(SHORT EXERCISE) Filter the items below and copy out every line that contains the word "button". Treat the match as case-sensitive.

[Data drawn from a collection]

###

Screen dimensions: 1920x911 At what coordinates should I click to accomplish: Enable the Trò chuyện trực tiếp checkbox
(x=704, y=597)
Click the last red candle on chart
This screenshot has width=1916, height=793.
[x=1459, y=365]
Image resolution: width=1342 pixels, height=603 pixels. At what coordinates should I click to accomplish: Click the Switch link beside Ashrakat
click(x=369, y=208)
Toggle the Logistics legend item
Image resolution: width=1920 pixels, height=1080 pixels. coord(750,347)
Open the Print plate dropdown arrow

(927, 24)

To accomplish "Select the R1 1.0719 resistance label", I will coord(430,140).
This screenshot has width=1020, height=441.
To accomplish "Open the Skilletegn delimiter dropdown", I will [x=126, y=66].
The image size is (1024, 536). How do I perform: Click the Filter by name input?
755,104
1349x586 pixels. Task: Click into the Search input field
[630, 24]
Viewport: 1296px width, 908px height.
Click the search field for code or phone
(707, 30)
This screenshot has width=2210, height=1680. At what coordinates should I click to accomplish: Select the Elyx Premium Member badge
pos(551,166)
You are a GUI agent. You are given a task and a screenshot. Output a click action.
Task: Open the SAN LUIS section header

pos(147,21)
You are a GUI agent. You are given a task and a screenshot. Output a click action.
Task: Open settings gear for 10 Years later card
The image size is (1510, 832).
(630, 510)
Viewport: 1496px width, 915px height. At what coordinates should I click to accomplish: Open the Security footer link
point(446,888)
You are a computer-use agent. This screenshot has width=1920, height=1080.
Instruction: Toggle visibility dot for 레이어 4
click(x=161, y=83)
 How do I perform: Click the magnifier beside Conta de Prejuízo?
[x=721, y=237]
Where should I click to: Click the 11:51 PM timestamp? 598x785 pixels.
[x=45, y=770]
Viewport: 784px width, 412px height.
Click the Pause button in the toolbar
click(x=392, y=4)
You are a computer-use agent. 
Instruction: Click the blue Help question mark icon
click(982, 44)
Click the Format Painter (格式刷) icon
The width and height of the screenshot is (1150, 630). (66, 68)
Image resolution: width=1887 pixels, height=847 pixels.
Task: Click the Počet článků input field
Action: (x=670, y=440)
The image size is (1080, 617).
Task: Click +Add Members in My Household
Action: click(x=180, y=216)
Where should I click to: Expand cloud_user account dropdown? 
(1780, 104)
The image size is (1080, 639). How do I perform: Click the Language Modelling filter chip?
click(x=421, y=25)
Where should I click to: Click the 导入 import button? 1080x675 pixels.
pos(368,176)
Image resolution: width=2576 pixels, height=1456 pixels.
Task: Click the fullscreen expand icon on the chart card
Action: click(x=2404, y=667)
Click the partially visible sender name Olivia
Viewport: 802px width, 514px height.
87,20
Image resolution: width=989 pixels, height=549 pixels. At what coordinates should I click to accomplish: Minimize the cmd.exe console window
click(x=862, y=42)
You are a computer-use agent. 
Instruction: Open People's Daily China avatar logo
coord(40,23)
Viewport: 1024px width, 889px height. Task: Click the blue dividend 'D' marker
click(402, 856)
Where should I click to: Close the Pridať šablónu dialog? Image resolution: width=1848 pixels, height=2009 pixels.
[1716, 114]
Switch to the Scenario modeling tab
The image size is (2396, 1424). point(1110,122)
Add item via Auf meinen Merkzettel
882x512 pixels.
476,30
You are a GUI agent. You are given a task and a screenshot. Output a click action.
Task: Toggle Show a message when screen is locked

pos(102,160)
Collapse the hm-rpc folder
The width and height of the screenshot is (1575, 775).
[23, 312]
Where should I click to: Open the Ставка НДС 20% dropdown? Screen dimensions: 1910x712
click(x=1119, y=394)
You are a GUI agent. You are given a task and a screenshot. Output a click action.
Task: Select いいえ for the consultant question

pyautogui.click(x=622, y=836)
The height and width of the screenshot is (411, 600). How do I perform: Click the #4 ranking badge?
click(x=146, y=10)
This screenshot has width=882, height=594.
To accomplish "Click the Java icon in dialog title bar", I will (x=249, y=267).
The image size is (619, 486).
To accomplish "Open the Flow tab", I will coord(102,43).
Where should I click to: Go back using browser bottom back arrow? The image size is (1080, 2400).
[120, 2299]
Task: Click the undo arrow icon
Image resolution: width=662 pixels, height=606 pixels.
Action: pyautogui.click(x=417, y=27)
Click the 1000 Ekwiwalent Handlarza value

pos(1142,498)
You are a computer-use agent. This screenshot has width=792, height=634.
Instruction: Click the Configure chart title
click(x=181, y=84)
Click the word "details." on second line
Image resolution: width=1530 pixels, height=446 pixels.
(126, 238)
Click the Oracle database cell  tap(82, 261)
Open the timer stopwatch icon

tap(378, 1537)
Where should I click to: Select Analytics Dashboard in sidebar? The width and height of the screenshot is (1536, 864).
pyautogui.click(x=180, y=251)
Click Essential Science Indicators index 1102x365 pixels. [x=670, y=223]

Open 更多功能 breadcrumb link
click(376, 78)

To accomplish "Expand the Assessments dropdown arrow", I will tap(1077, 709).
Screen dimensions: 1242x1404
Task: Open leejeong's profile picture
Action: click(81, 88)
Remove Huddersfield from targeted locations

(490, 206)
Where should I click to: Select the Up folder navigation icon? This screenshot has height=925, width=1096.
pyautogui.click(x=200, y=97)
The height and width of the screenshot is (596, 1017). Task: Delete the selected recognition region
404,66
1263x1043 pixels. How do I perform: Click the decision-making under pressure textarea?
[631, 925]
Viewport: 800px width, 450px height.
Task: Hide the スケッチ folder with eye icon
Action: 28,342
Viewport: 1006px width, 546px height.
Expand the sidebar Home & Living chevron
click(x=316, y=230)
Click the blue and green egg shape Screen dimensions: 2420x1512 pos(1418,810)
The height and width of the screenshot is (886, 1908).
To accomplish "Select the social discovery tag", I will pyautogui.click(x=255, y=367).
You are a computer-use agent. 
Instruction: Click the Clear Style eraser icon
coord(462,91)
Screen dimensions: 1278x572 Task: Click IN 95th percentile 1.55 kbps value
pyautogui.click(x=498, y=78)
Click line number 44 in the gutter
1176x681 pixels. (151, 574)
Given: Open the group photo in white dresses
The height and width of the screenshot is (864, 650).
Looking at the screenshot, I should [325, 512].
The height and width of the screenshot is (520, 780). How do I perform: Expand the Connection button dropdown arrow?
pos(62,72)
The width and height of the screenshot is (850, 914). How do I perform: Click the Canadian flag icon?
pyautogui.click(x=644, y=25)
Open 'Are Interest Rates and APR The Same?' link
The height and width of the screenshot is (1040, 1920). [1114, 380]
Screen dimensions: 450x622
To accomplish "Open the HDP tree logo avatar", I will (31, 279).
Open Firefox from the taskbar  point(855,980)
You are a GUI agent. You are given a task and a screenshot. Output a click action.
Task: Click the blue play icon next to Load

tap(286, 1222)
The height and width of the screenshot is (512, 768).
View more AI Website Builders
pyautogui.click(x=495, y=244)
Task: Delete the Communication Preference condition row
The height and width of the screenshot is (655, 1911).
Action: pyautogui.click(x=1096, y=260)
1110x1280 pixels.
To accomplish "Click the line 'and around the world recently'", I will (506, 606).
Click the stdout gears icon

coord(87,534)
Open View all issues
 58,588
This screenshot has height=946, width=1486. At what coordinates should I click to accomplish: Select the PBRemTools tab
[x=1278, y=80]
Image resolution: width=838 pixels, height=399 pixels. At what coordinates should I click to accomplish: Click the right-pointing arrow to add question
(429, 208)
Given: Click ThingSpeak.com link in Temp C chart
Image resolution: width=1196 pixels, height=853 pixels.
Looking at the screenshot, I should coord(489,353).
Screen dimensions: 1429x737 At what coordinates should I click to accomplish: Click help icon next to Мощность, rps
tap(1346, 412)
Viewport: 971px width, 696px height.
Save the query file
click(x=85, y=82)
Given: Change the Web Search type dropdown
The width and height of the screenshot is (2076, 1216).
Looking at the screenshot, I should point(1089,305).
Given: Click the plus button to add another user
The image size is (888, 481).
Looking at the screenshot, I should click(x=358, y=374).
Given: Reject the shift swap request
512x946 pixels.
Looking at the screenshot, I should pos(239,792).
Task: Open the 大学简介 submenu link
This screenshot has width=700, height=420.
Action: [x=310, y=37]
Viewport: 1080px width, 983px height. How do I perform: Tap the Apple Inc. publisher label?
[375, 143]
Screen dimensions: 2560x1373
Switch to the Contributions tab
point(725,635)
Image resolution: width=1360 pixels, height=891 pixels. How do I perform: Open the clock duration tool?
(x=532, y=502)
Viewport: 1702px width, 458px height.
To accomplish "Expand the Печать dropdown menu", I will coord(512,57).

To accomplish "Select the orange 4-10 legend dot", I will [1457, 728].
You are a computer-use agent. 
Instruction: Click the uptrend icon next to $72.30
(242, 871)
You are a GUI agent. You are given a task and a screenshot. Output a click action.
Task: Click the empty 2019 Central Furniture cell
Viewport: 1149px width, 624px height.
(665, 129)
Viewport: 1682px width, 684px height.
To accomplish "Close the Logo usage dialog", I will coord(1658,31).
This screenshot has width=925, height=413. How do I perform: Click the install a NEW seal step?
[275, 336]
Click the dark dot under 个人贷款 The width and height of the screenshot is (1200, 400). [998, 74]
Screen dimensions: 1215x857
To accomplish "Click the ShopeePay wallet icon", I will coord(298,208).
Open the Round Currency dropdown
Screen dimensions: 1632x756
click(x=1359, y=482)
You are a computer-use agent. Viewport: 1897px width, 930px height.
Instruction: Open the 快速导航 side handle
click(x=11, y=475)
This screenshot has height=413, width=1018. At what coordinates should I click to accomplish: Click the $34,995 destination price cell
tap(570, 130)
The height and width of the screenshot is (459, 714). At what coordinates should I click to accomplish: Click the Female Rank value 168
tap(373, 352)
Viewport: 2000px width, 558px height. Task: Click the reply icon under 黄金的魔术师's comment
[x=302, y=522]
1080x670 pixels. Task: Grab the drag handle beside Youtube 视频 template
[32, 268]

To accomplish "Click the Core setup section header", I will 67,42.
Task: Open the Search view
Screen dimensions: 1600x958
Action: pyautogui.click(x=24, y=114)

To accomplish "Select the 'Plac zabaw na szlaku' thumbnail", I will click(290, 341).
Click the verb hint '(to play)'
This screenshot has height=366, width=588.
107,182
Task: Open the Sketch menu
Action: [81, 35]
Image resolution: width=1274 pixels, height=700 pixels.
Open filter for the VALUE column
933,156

###

(COMPLETED EXERCISE)
Click the Pause button in the toolbar
Where should I click to: Click the 导入 import button? 1080x675 pixels.
The height and width of the screenshot is (520, 780). How do I perform: Expand the Connection button dropdown arrow?
Given: Click the plus button to add another user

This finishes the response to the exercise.